Data source and collection
A descriptive analysis of surveillance data was performed to assess burden and trends of paediatric TB in EU/EEA countries between January 2000 and December 2009. Data for the years 2007 to 2009 were extracted from The European Surveillance System (TESSy), and for years 2000 to 2006 from the historical databases of the former EURO-TB network, the Individual Database of Tuberculosis (EITUD) and the aggregated database (TABORIG), held at the European Centre for Disease Prevention and Control (ECDC). Data from the 30 EU and EEA countries reporting to the ECDC were analysed. Not all countries have reported data for the whole period from 2000 to 2009, therefore we indicate, where appropriate, the number of countries the presented data are based on.

For the purposes of this study, country-specific data for cases under the age of 15 years were extracted for the years of analysis, for both new and retreatment pulmonary and extra-pulmonary TB cases. Since the reporting year 2002, treatment outcome data have been collected for all individual cases. The cases eligible for analysis (cohorts) included all TB cases notified in the calendar year of interest, after exclusion of cases with final diagnosis other than TB. For comparison between paediatric and overall trends, we used the trends from the latest reported national five-year notification included in the TB surveillance report for 2009 [9].

Data inclusions and surveillance definitions
All TB cases, confirmed, probable or possible [7], notified at country level for the year of interest are included in the dataset uploaded to TESSy and were included in the study if they were under 15 years-old. Cases eligible for treatment but who never started treatment were also included, as well as cases diagnosed post mortem. Pulmonary TB was defined as TB affecting the lung parenchyma, the tracheobronchial tree or the larynx. Extrapulmonary TB was defined as TB with non-pulmonary presentations, and includes pleural and mediastinal/hilar forms.

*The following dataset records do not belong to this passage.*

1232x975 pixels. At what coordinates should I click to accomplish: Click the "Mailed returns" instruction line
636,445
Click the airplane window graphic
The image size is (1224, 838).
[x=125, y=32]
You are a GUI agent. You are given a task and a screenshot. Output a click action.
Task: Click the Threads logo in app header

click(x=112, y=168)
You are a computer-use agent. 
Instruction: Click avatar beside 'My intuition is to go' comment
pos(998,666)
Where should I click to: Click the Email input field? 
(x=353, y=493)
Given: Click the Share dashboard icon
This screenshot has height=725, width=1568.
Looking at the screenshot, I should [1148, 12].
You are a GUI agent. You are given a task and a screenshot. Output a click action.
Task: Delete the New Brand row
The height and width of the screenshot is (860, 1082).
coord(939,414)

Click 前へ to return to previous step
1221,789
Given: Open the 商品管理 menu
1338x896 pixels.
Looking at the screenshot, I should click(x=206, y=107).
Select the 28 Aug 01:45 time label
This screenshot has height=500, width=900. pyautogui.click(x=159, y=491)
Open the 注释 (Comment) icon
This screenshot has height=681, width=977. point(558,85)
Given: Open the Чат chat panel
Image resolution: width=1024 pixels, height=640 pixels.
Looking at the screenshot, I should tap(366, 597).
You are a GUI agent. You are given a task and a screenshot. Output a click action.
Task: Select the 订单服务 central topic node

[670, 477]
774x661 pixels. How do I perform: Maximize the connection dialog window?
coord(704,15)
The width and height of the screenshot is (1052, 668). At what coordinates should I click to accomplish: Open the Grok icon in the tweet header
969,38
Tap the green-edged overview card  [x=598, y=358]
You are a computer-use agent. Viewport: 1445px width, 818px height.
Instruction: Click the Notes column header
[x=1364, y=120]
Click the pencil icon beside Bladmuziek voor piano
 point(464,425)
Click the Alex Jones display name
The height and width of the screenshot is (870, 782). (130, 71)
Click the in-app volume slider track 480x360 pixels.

All definitions and categories of the data analysed are consistent with those published in the Tuberculosis surveillance in Europe 2008 report [7].

For the purpose of disaggregated data analysis, countries were grouped in high- and low-incidence TB countries, using the thresholds previously proposed by the Wolfeheze working group [10] and recently adopted in the EU monitoring framework [5]. Thus, low-incidence countries were defined as those with less than 20 cases per 100,000 population, of which there were 23 countries, and high-incidence countries as those with 20 or more cases per 100,000 population, which comprised seven countries: Bulgaria, Estonia, Latvia, Lithuania, Poland, Portugal and Romania.

Data quality
The data uploaded to TESSy went through automated checks for completeness and accuracy. Until 2007, only 27 out of the 30 EU/EEA current Member States were able to report case-based data. Aggregated data for paediatric cases allowed only analysis of the origin of cases and site of the disease.

STATA 11 (StataCorp LP, College Station, Texas, USA) and Microsoft Excel 2007 were used for data analyses. The collected data from 2000 to 2009 were collated and tabulated in an aggregated fashion. Population size was obtained from the EUROSTAT database for the period 2000 to 2009.

Childhood TB rates were calculated as age-specific notification rates for the population aged 0 to 14 years. The trends in notification rates were expressed as the average annual percentage change (AAPC) [7,8]. The AAPC was calculated for the whole period from 2000 to 2009, and in some cases from 2000 to 2004 and from 2005 to 2009, to allow comparisons with previously published trends in the EU [7,8]. The relation between national AAPC of paediatric cases versus that of all TB cases was analysed using the Pearson correlation (R2). Countries with less than 10 cases per year for each year between 2005 and 2009 were excluded from the analyses, to avoid introducing bias from countries with low absolute numbers of cases, where the AAPC would be strongly affected by small absolute changes. Separate analyses were done for low-incidence countries and high-incidence countries, to investigate possible differences in trends between these two distinct epidemiological settings.

Linear regression models were applied to investigate statistically significant differences in time trends of notification rates between 0–4 year-olds and 5–14 year-olds, and between high- and low- incidence countries for the age groups of under one year-olds, 1–4 year-olds, as well as all paediatric cases. The Fisher's z-transformation was used to compare correlation coefficients. Fisher’s exact test or chi-square tests were used to compare proportions and notification rates between groups. A p<0.05 was considered as statistically significant.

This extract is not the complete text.